Black people owned black people in all 13 original colonies and in every state that allowed slavery. Frequently, freed black people would go on to own more slaves than their white neighbors. In 1830, nearly a fourth of the free black slave masters in South Carolina owned 10 or more slaves, and several owned more than 30, far surpassing their white slave-owning neighbors.

Yes, black people, frequently former slaves themselves, owned slaves. While it can be said that many black people owned family members to protect them and keep them close, black slave owners also bought and sold slaves for profit. Renowned African-American historian and Duke University Professor, John Hope Franklin, wrote “The majority of Negro owners of slaves had some personal interest in their property. There were instances, however, in which free Negroes had a real economic interest in the institution of slavery and held slaves in order to improve their economic status.” Franklin also wrote that roughly 3,000  free black people in New Orleans alone owned slaves.

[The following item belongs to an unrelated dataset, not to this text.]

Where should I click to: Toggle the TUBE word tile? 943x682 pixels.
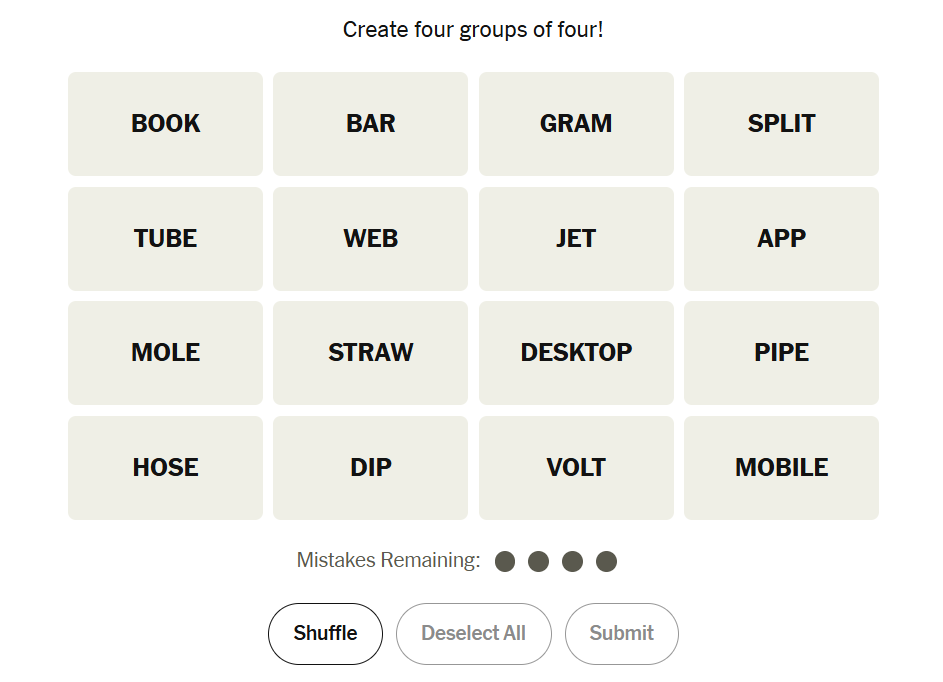pyautogui.click(x=165, y=239)
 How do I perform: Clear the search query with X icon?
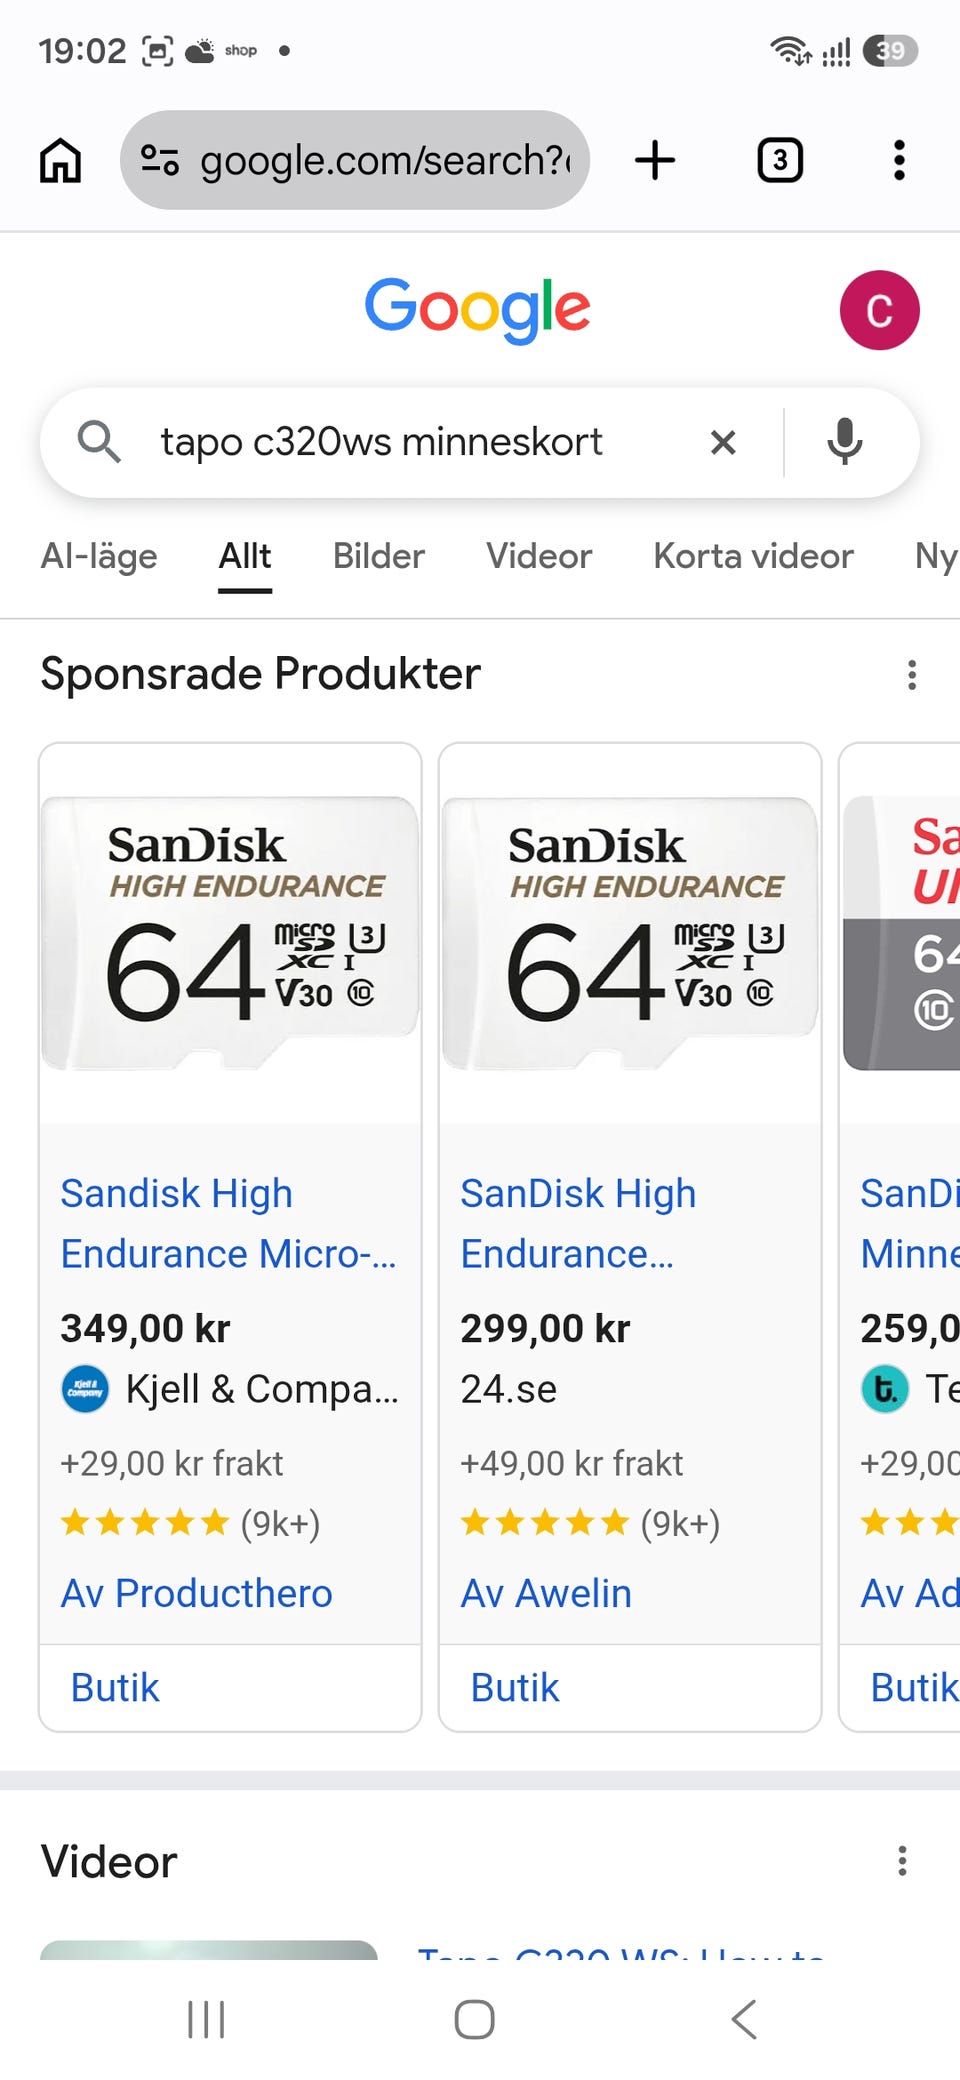[x=723, y=442]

Dilsey Pope of Columbus, Georgia, a black woman born free, purchased the man she loved in order to marry him. After a particularly bad fight, Pope, in a move that would impress Lorena Bobbitt, sold her husband to a white slave owner. They soon reconciled but the white man refused to sell her husband back.

Freed slave Nathaniel Butler owned land outside of Aberdeen, Maryland. The land made him some money but his real cheddar came from tricking run-away slaves into believing his home, a mere 20 miles from the Mason-Dixon line, was a slave sanctuary. He would hide slaves long enough to find out who owned them and more importantly, what was the reward for their return. If the price was right Butler returned them. If the reward was low he would buy them and resell them for a profit. Butler was considered cruel by other slave traders and white slave owners. Butler was so hated that slaves tried unsuccessfully to kill him on several occasions.